For the first time in recent years, the University Medical Center reported a loss in revenue to the Board of Visitors' Health Affairs Committee Thursday night. Earnings for the first five months of fiscal year 2001-2002 are $7.7 million less than originally budgeted, said Larry Fitzgerald, health system vice president of finance.
Hospital administrators said they remain confident that patients will not suffer from the Medical Center's loss in revenue, and actually will benefit from the practices that are causing the reduced profits.
"What's occurring is a very good thing from the patient's perspective," Fitzgerald said.
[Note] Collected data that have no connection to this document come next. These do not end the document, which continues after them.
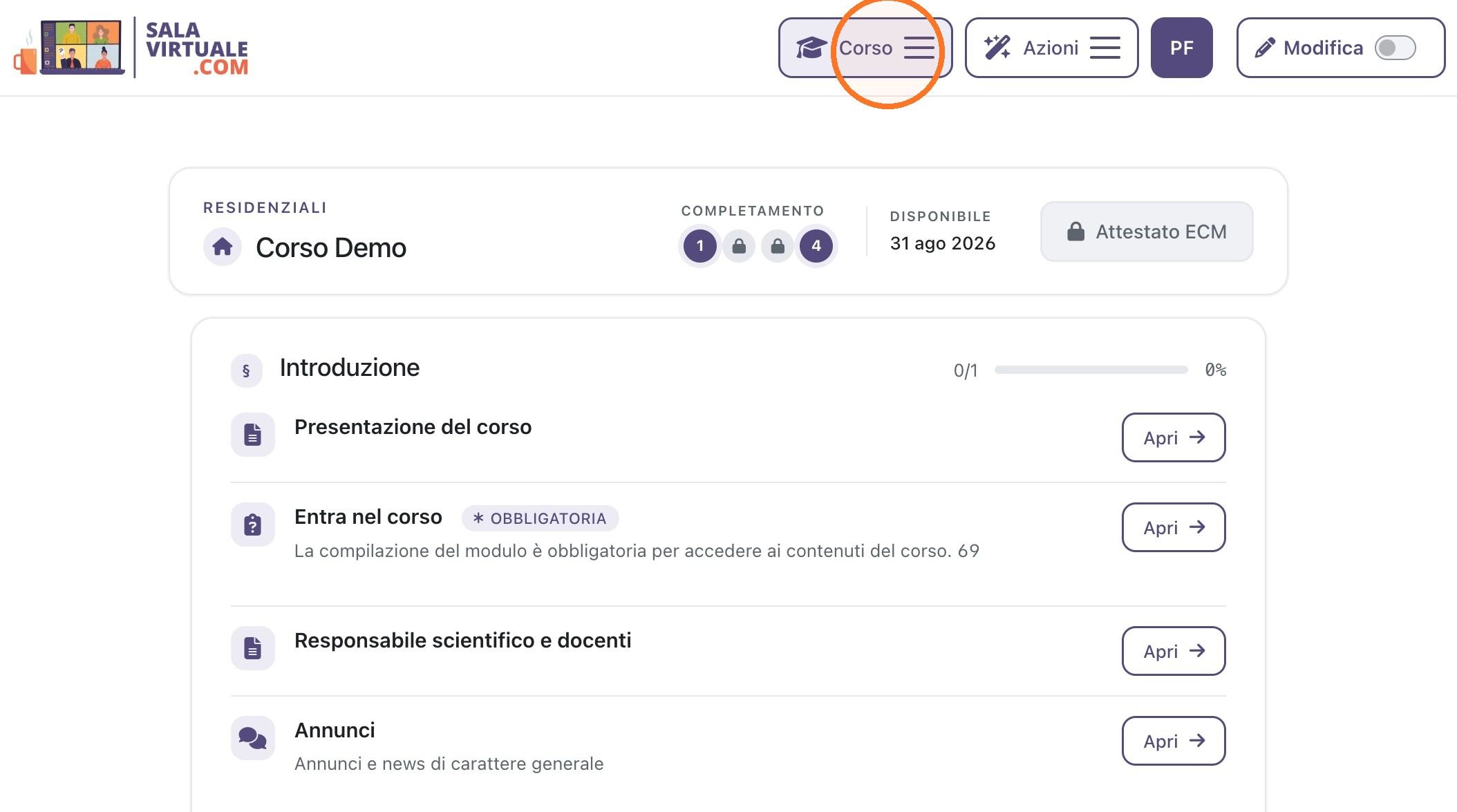The width and height of the screenshot is (1457, 812).
Task: Click the section symbol icon beside Introduzione
Action: (246, 370)
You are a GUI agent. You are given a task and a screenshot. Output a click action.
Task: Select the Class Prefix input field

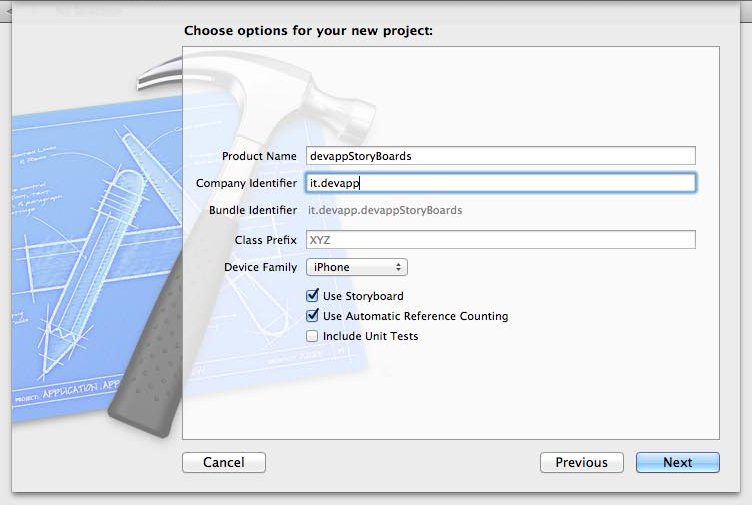(500, 240)
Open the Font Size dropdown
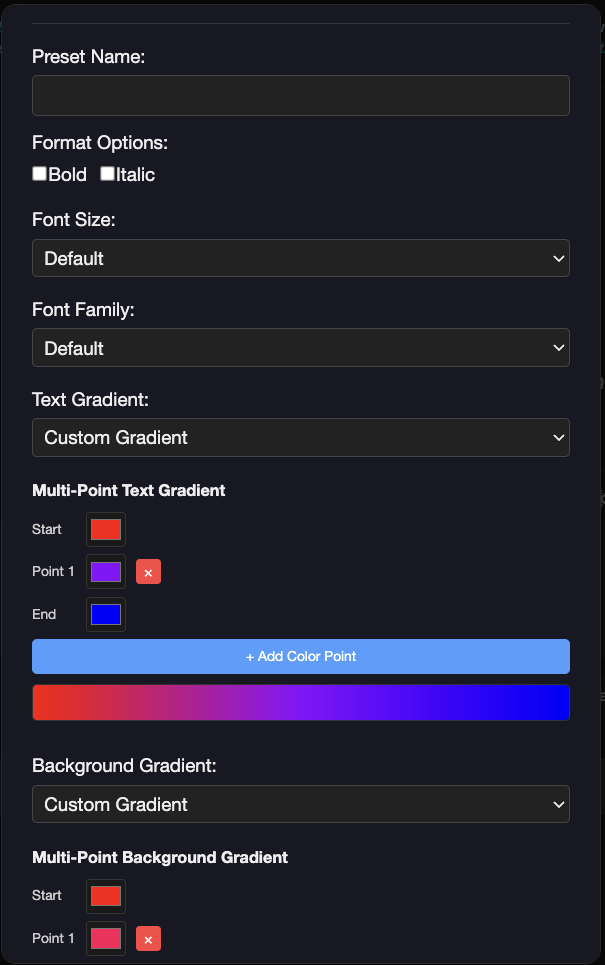Image resolution: width=605 pixels, height=965 pixels. (301, 258)
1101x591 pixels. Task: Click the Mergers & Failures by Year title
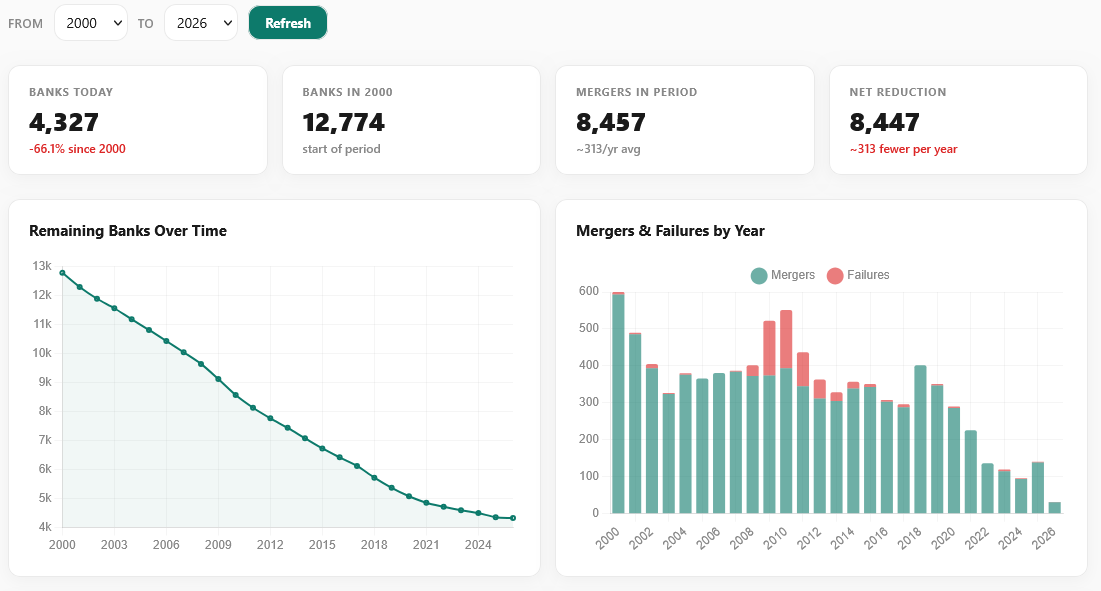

The main cause of the revenue decrease is a reduction in the number of patients admitted to the hospital for longer than 24 hours. Short-term stays produce lower reimbursement income from insurance companies than patients admitted for extended periods.
The trend in nationwide healthcare is moving toward shorter, more effective hospital stays, Fitzgerald said.
To adjust for the change, hospital administrators are "going to have to examine operational structure for treating same day patients in a cost-effective, high quality manner," he said.
The revenue loss also stems in part from the hospital's initiative to maintain staff.
"The Medical Center has been focusing on increasing retention of healthcare professionals in the past year," Medical Center Spokeswoman Marguerite Beck said.
The hospital has had to increase costs by making salary and benefit adjustments in order to keep up with the market's demands, Beck said.
To compensate for the loss in revenue, the Medical Center plans to control costs and increase efficiency.
All salary adjustments have been deferred until May or June, but officials do not expect any layoffs.
"The major concern, as an administrator, is to make sure we have adequate staff to provide the high quality of care we're used to and really using our resources," Chief Clinical Officer Pam Cipriano said.
Hospital administrators want to bring in the maximum number of patients the Medical Center can handle. They may open additional same-day units within the Center to make more beds available, Fitzgerald said.
Efficiency strategies also include saving on supplies, carefully managing pharmaceuticals and readjusting staffing to best suit the needs of the hospital.